▸ DIRECTIVE
Please write out each of the records below word for word, omitting the pictures.

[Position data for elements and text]
********
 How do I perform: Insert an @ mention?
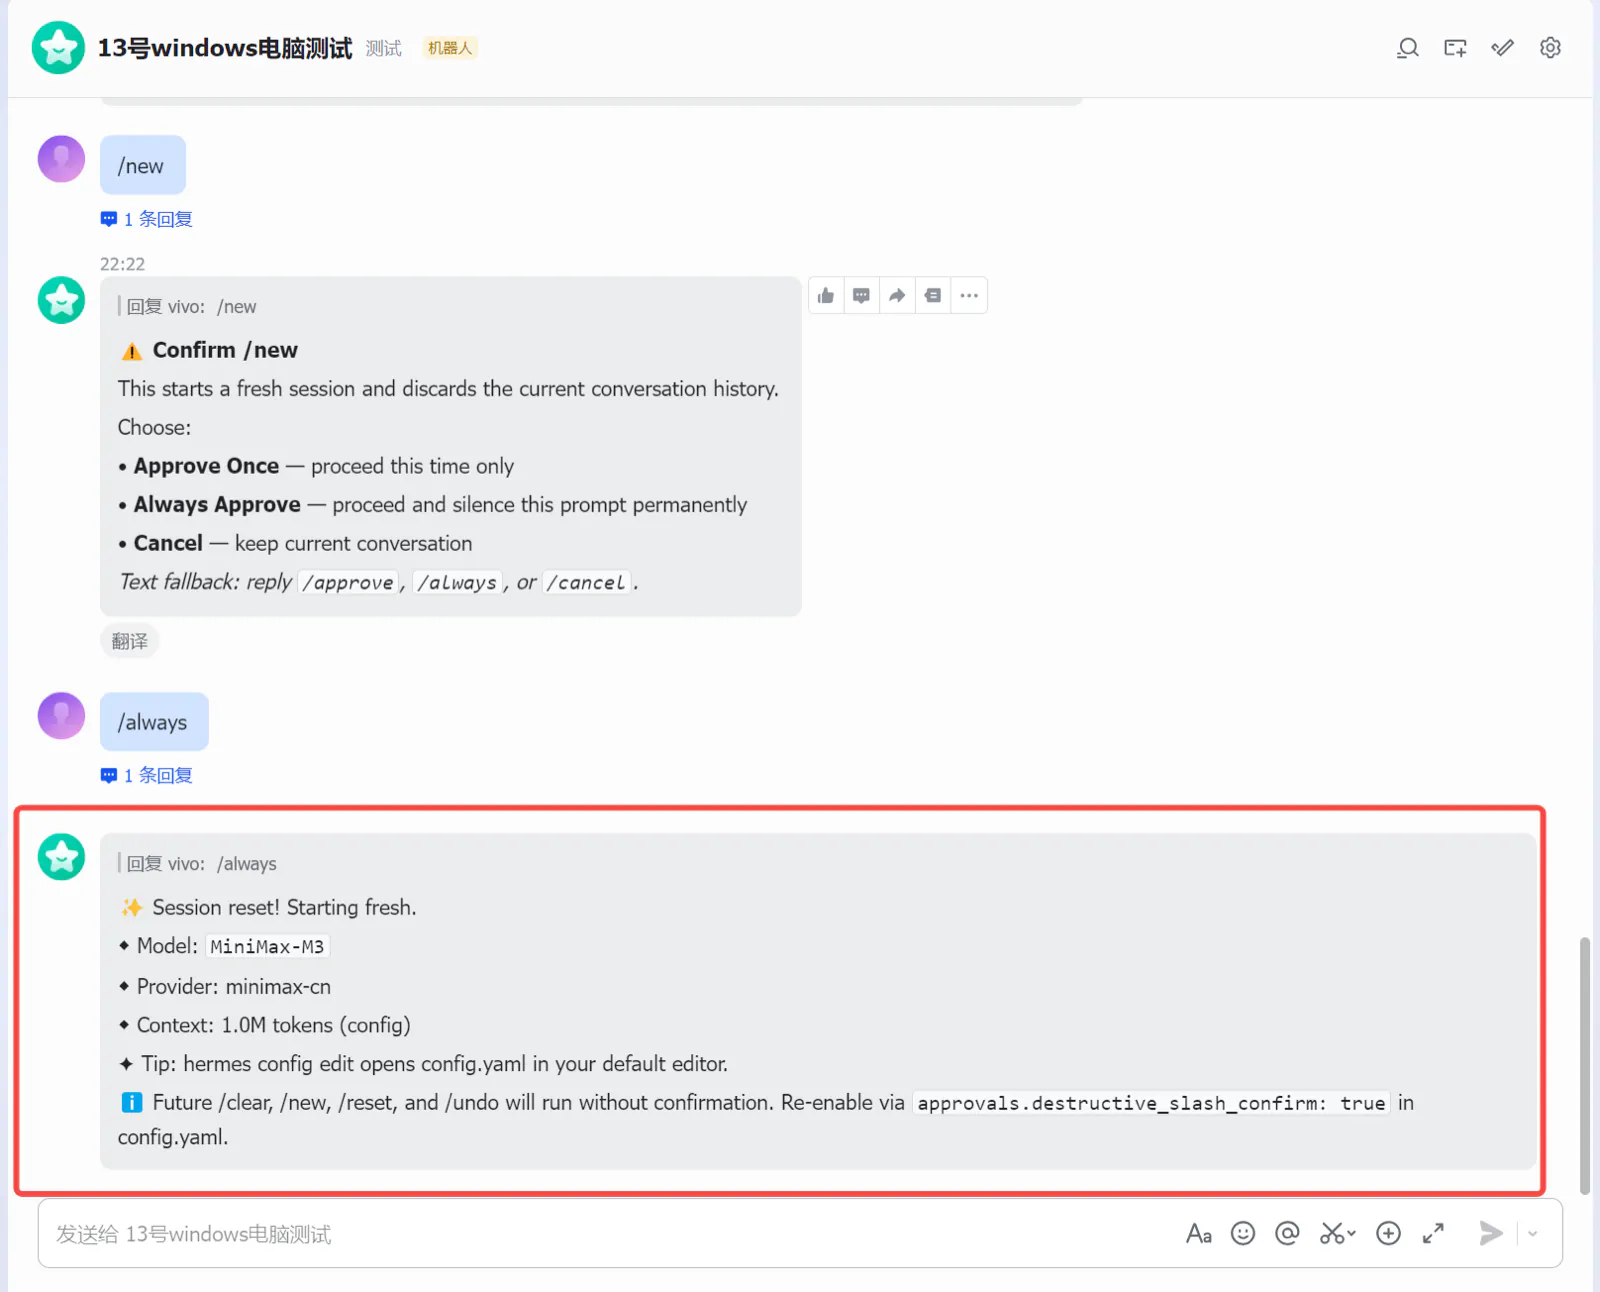pos(1287,1234)
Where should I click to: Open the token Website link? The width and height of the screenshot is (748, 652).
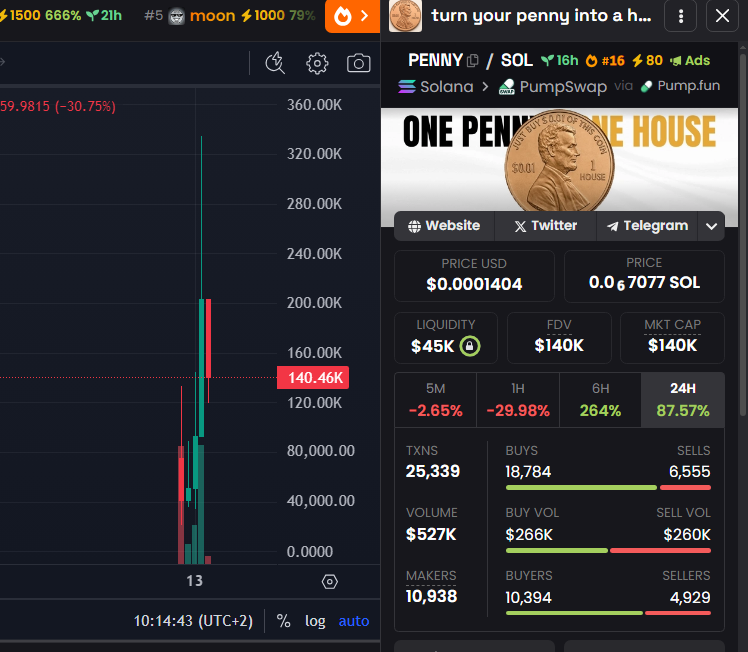tap(444, 226)
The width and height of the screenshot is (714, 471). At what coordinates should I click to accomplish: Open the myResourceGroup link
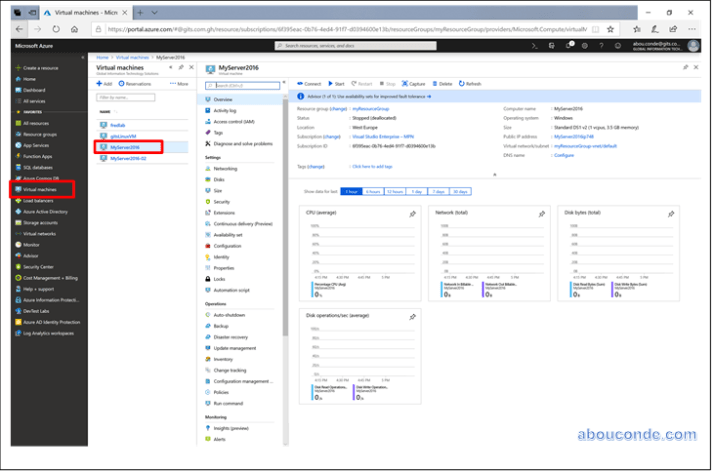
********
▸ SOLUTION FOR THIS PROBLEM
 How do I perform: Insert an @ mention?
pos(1287,1234)
Where should I click to: Open the token Website link? The width and height of the screenshot is (748, 652).
tap(444, 226)
The width and height of the screenshot is (714, 471). At what coordinates should I click to accomplish: Open the myResourceGroup link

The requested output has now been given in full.